▸ **ATTIVITÀ DA SVOLGERE**
a) Elenchi tutte le società citate per nome nel brano sulle società biotecnologiche.
b) Prosegua il brano sulle società biotecnologiche a partire dal punto in cui si interrompe.

▸ **BRANO FORNITO**
----

Fino a un paio d’anni fa le societa’ del settore biotecnologia erano, non solo snobbate dagli investitori, ma in cattive condizioni finanziarie.
Poi e’ giunta la notizia che da piu’ parti si stava studiando il codice genetico e gli investitori si sono affrettati a prendere parte allo sviluppo dell’industria.
Nonostante una breve pausa di riflessione in marzo, dovuta all’opposizione del presidente americano Clinton e del primo ministro britannico Blair al brevetto dei geni per uso commerciale, i titoli biotecnologici hanno continuato a salire. L’indice Nasdaq del settore e’ infatti in aumento del 39,3% per l’anno, anche se i titoli Nasdaq sono in calo dell’1,4%.
Se le societa’ della biotecnologia hanno dovuto lottare per continuare le loro ricerche e si sono spesso trovate in posizione svantaggiata rispetto alle grandi multinazionali, sia in termini di finanziamenti che di influenza nell’ottenere approvazioni federali, e’ ora tutto un problema del passato.
Oggi le piccole societa’ della genetica non necessitano piu’ il denaro dei colossi farmaceutici – nei primi sei mesi dell’anno i nomi della biotecnologia hanno raccolto fondi per $22,1 miliardi, il triplo rispetto al 1998 – e sono in grado di stringere con questi alleanze per mettere sul mercato le nuove terapie.
E’ il caso di OSI Pharmaceuticals (OSIP) che nel 1986 ha accettato di aiutare Pfizer (PFE) a sviluppare nuovi farmaci anti cancro per un ritorno del 5% sulle vendite, ma che ora si e’ ripresa il pieno diritto alle sue terapie e varie societa’ farmaceutiche le fanno la corte per sostituirsi a Pfizer.
Non solo OSI ha recentemente ottenuto $56,5 milioni di finanziamenti, ma se decidesse di cercare un partner potrebbe ottenere una fetta piu’ consistente dei profitti. OSI ha gia’ stabilito collaborazioni con Novartis e Solvay e ha venduto la divisione diagnostica a Bayer.

----

▸ **VOCI RIPORTATE**
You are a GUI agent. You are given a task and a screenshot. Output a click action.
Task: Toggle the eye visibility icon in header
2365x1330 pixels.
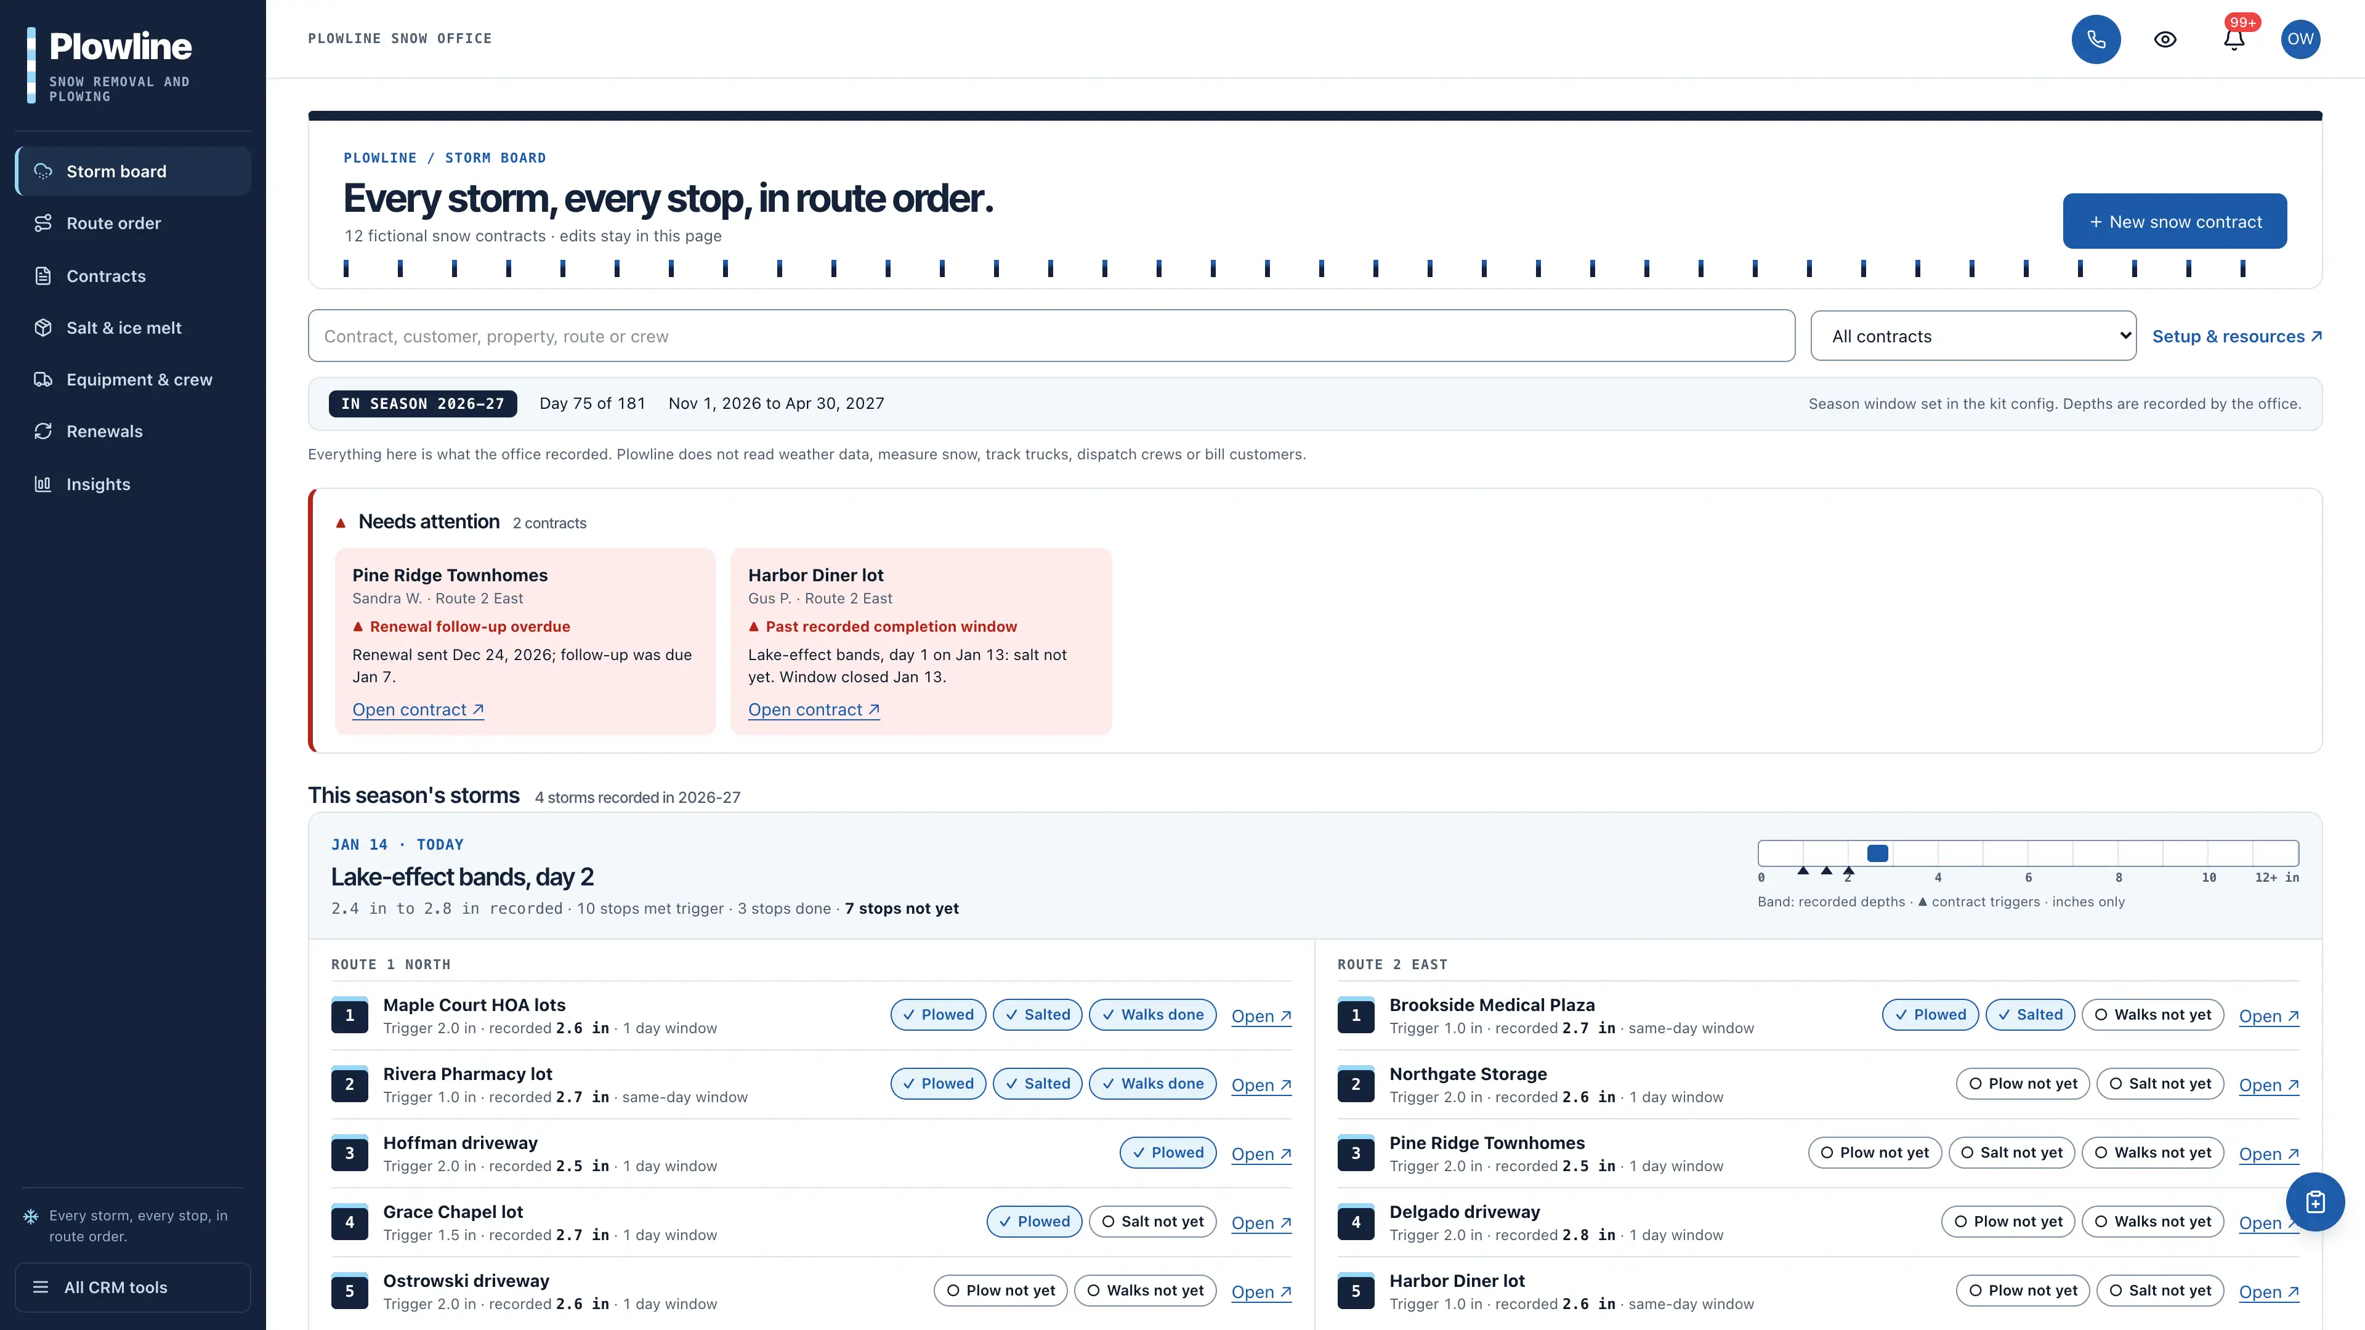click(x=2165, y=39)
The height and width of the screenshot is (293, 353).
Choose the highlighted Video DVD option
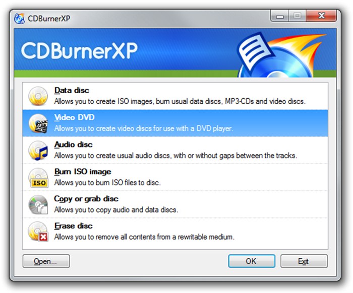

----

▸ **SOLUZIONI PROPOSTE**
a) OSI Pharmaceuticals, Pfizer, Novartis, Solvay, Bayer

b)
Anche le offerte iniziali hanno registrato successi insperati fino a due anni fa; la tipica Ipo del settore biotecnologico e’ passata da $30 milioni a $100 milioni, con societa’ quali Abgenix (ABGX) e Millennium Pharmaceuticals (MLNM) collocate in borsa per $400 milioni ciascuna.
Questo ha creato una nuova classe di societa’ biotecnologiche, matricole del mercato, ma in grado di competere con le grandi aziende farmaceutiche nella licenza delle tecnologie, di diversificare il rischio con lo sviluppo contemporaneo di piu’ farmaci, e di acquistare altre societa’.
Abgenix, spinoff di Cell Genesys (CEGE), ad esempio ha acquistato da Japan Tobacco la tecnologia XenoMouse – che usa cavie geneticamente alterate- per sviluppare anticorpi utilizzati nelle terapie di malattie immunitarie, e Millennium Pharmaceuticals ha pagato $55 milioni per Cambridge Discovery Chemistry.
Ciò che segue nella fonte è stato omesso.